The Pocock puzzle: Resurrected Wallabies lineout throws up selection dilemma

International
by Iain Payten

Amid all the eye-popping numbers to emerge after Perth, there's one lesser-cited figure that could determine where David Pocock could potentially return to the Wallabies’ team.

Twelve per cent.

That’s the improvement in the Wallabies’ lineout between the 2018 and 2019 Rugby Championship campaigns. Or explained another way, from the worst lineout to the best.

Last year the Wallabies had major issues with their lineout in the Rugby Championship, starting with a disastrous night in Sydney against New Zealand where they lost eight of 12 throws. 

It limped through to the end of TRC with an overall won-own-throw percentage to 78.1 per cent, ranked fourth behind Argentina (84.5), South Africa (85.2) and New Zealand (86.2).

That was fielding Pocock and Michael Hooper in the back row but with the former unable to play so far this winter, the Wallabies have been playing Isi Naisarani at no.8, alongside Hooper and Lukhan Salakaia-Loto.

Along with giant locks Rory Arnold, Izack Rodda, Adam Coleman and Rob Simmons, the Wallabies have been playing four talls at all times and it has helped resurrect the Wallabies lineout.

This year the Wallabies finished up as the best lineout in the Rugby Championship, with a success rate of 90.3 per cent.

It is not only better than last year, it is statistically the best lineout the Wallabies have ever run since the Rugby Championship started in 2012. It is also the first time the Wallabies have ever hit the 90 per cent mark.

"Across that 10 metre distance we just have more options,” former Wallabies lock Justin Harrison explained.

"We have four genuine jumping options, which spreads out the defensive lineout and creates doubt.
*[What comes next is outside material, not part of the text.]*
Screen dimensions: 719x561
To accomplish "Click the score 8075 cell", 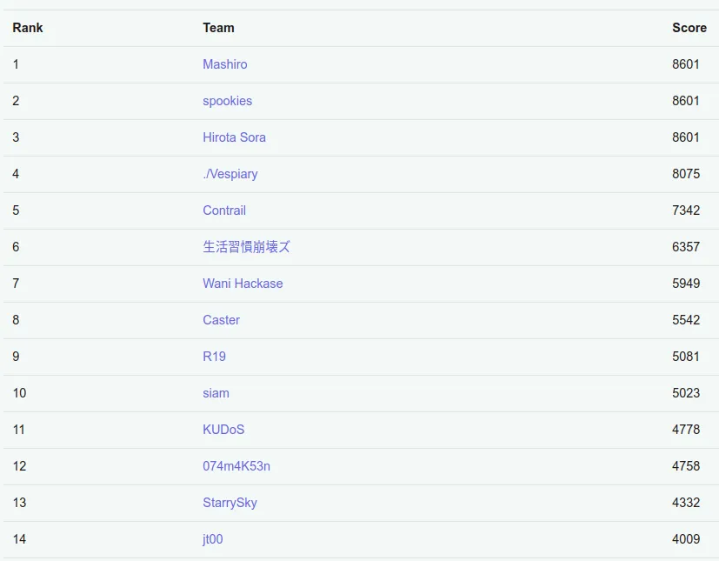I will [685, 174].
It also gives the hooker re-assurance his sight line is going to be consistent throughout the whole game.

"Lineouts are all about giving the hooker confidence and not trying to look for a magic option every time.

"If your skill execution is simple, there are lots of moving parts in lineouts and if you can simplify that (it’s effective).

"Sometimes you think if its too simple it will be easier to read in defence, but if you have four good options, it is actually more difficult."

Coupled with the fact the extra heft of Naisarani has also majorly beefed up the Wallabies’ scrum - they finished the Rugby Championship with an equal competition-best record of 100 per cent - and the question of how Pocock fits back into the Wallabies’ squad in coming weeks and months becomes a tricky one.

Do you get Pocock back in the team at no.8, and risk losing the lineout platform due to the loss of a fourth jumper?

Or do you keep the bigger backrow for all the set-piece benefits and bring Pocock or even Michael Hooper off the bench for impact?

After missing the last six months with a calf injury, Pocock has been training fully with the Wallabies since last week, and coach Michael Cheika indicated he would be in contention for this week’s second Bledisloe Cup clash in Auckland.

More broadly speaking, the second Bledisloe Cup Test will also bring major calls across the park for the Australian selection panel of Cheika, Scott Johnson and Mick O'Connor.

Will they change the team, as they did in the same situation in 2015, or will they send in the strongest possible team to have a crack at breaking the 17-year Bledisloe Cup drought.

Speaking in Melbourne on Tuesday, Naisarani said he’d studied breakdown skills under Pocock at the Brumbies last year and was uncertain of what the Aussie selectors would do.

"He has been a world class player. There are so many good players and everyone is pushing for spots. I just want to do what I can for the team, in whatever roles that the coach wants me to play,” Naisarani said.

"Dave is a good player and he is fighting his way back to the team. We will see how the selectors think.

"I always look up to him last year when I was playing for the Brumbies. I always learned heaps from him, doing breakdown stuff.”

Harrison wouldn’t be drawn on what he’d do if he was in Cheika’s shoes but said he was a big advocate of building a strong lineout, given it is the starter platform that precedes the highest number of tries.

"Not my place to comment but in footy you pick on form and you put your best combinations on the field,” Harrison said. 

"Right now the combination of Rodda, Arnold, Coleman, Naisarani, Salakaia-Loto and Michael Hooper is a well-balanced back five. Combinations in forward packs are just as important as backlines.”

The Wallabies take on New Zealand at Eden Park, Auckland, on Saturday August 17, kicking off at 5.45pm AEST, with the Wallaroos-Black Ferns kicking off at 3pm AEST. The Wallabies are LIVE on Network Ten, FOX SPORTS, Kayo Sports and RUGBY.com.au RADIO while the Wallaroos will be shown on FOX SPORTS, Kayo Sports and via RUGBY.com.au RADIO.